While DLA Studies measure how structured notation shapes attention head behavior, the DLA+MLP track measures both computational pathways simultaneously — attention heads and MLP (feed-forward) layers. This dual measurement reveals that transformer models don't have a single response to Metaphori Engine™ Structured Notation (MESN™); they have architecture-dependent routing patterns.

54
Models with dual-pathway attribution
3
Routing patterns discovered
35×
MLP magnitude vs attention
r=0.080
Pathways uncorrelated

Why MLP Matters

MLP layers carry approximately 35× more signal magnitude than attention heads in absolute terms. Yet attention heads show 10× stronger differential response to structured notation. The metaphor: MLPs are the highway; attention heads are the steering wheel. MESN™ engages the steering mechanism — but in some architectures, the highway itself responds differently.

Three Routing Patterns

Across 54 models, three distinct routing patterns emerge — each representing a fundamentally different way that transformer architectures process MESN™ input.

Dual-Positive 16 models

Both pathways favor MESN™. Attention heads and MLP layers independently contribute positive signal toward structured notation outputs.
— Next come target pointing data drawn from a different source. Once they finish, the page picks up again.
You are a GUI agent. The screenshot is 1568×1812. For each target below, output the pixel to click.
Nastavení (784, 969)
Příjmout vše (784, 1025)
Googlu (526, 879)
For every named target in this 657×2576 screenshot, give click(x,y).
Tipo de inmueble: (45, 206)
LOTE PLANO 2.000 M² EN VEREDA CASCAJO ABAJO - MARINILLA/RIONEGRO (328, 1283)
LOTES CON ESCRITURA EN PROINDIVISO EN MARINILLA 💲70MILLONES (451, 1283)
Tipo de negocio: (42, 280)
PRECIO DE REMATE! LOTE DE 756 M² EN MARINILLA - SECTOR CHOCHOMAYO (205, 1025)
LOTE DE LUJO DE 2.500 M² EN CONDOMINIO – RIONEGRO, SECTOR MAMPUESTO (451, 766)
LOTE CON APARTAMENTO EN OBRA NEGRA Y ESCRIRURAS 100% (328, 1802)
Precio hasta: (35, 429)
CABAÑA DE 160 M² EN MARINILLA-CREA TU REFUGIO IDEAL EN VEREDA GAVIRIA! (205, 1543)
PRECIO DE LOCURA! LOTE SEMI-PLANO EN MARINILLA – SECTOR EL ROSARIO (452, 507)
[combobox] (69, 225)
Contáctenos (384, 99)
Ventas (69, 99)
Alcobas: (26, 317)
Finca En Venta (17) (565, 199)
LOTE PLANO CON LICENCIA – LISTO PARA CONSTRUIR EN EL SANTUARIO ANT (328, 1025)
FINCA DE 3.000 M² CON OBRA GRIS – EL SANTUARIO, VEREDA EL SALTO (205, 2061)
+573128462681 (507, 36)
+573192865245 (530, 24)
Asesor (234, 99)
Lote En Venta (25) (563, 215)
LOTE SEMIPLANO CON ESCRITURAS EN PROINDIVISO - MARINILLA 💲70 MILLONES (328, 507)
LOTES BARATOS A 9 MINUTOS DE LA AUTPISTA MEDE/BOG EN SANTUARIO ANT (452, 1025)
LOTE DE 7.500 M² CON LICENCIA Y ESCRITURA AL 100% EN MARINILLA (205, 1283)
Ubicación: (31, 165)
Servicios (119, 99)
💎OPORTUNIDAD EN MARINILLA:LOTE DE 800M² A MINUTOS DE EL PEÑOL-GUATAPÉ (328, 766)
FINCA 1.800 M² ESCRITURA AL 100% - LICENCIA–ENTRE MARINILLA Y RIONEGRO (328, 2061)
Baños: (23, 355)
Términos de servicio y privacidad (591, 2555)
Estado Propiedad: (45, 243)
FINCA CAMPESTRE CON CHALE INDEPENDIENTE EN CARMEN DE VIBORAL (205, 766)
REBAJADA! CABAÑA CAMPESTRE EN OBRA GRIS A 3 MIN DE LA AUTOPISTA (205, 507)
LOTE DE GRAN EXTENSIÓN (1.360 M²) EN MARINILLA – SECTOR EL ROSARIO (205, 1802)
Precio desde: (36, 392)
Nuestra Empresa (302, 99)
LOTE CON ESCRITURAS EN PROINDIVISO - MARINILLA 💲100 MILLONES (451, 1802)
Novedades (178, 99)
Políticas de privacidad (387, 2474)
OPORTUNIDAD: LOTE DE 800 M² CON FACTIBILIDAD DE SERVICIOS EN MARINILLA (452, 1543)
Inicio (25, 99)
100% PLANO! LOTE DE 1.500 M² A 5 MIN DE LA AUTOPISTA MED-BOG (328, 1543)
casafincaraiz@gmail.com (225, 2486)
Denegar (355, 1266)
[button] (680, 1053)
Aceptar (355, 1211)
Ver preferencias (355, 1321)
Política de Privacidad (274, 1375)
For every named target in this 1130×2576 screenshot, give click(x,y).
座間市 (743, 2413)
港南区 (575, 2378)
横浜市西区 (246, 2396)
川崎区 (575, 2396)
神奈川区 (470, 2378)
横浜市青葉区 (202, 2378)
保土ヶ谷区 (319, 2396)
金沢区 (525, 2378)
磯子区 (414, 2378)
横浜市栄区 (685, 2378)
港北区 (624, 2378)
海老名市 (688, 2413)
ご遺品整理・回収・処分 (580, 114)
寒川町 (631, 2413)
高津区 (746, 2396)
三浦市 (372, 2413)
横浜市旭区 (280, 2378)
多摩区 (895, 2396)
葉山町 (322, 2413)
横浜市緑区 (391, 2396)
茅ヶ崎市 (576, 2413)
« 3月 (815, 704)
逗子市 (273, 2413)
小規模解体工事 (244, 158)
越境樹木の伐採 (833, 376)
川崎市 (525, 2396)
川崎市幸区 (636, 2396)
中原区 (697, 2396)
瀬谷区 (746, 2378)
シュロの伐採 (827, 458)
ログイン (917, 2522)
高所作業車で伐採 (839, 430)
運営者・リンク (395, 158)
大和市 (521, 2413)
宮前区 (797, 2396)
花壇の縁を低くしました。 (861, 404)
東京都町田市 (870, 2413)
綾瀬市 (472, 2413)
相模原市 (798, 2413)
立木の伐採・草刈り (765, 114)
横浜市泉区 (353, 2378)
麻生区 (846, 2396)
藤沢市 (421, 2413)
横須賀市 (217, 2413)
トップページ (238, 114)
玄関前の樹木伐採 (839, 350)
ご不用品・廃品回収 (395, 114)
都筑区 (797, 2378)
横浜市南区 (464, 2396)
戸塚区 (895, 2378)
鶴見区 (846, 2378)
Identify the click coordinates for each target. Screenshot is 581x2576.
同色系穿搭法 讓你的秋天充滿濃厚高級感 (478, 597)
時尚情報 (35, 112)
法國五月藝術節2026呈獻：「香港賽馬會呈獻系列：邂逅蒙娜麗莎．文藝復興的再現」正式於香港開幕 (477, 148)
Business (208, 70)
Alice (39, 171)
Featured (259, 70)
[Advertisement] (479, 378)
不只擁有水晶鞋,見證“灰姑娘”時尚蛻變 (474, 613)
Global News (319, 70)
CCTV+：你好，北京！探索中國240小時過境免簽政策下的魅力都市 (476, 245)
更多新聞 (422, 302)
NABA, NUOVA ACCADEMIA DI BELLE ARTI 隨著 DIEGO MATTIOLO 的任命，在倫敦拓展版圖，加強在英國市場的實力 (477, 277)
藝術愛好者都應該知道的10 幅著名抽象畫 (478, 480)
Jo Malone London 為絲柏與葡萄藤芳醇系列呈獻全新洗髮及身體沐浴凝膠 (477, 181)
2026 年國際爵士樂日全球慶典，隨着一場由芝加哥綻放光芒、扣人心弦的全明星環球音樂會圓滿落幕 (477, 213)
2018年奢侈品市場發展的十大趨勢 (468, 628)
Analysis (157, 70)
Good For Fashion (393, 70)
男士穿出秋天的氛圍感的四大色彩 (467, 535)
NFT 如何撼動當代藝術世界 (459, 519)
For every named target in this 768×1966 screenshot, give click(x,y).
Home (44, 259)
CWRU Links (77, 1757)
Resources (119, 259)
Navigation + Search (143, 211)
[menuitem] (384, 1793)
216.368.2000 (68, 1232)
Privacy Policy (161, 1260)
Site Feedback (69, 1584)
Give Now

Attention-Dominant 26 models

Attention heads favor MESN™, while MLPs favor prose. The attention pathway overrides the MLP preference — the steering wheel wins.

MLP-Compensating 3 models — all Gemma

MLPs compensate for a negative attention signal. The Gemma family routes structured notation processing primarily through feed-forward layers rather than attention heads — a unique architectural response.

Why This Matters

DLA-only studies capture at most half the picture. A model with strong positive DLA may have strongly negative MLP response — Ministral 3 14B shows +15.2% DLA advantage alongside −25.5% MLP response. Conversely, Gemma's negative DLA is not a failure to respond — it's a rerouting through MLPs.

Understanding both pathways changes which models appear to respond and how strongly. Single-pathway measurement creates a distorted map of how structured notation actually moves through transformer computation.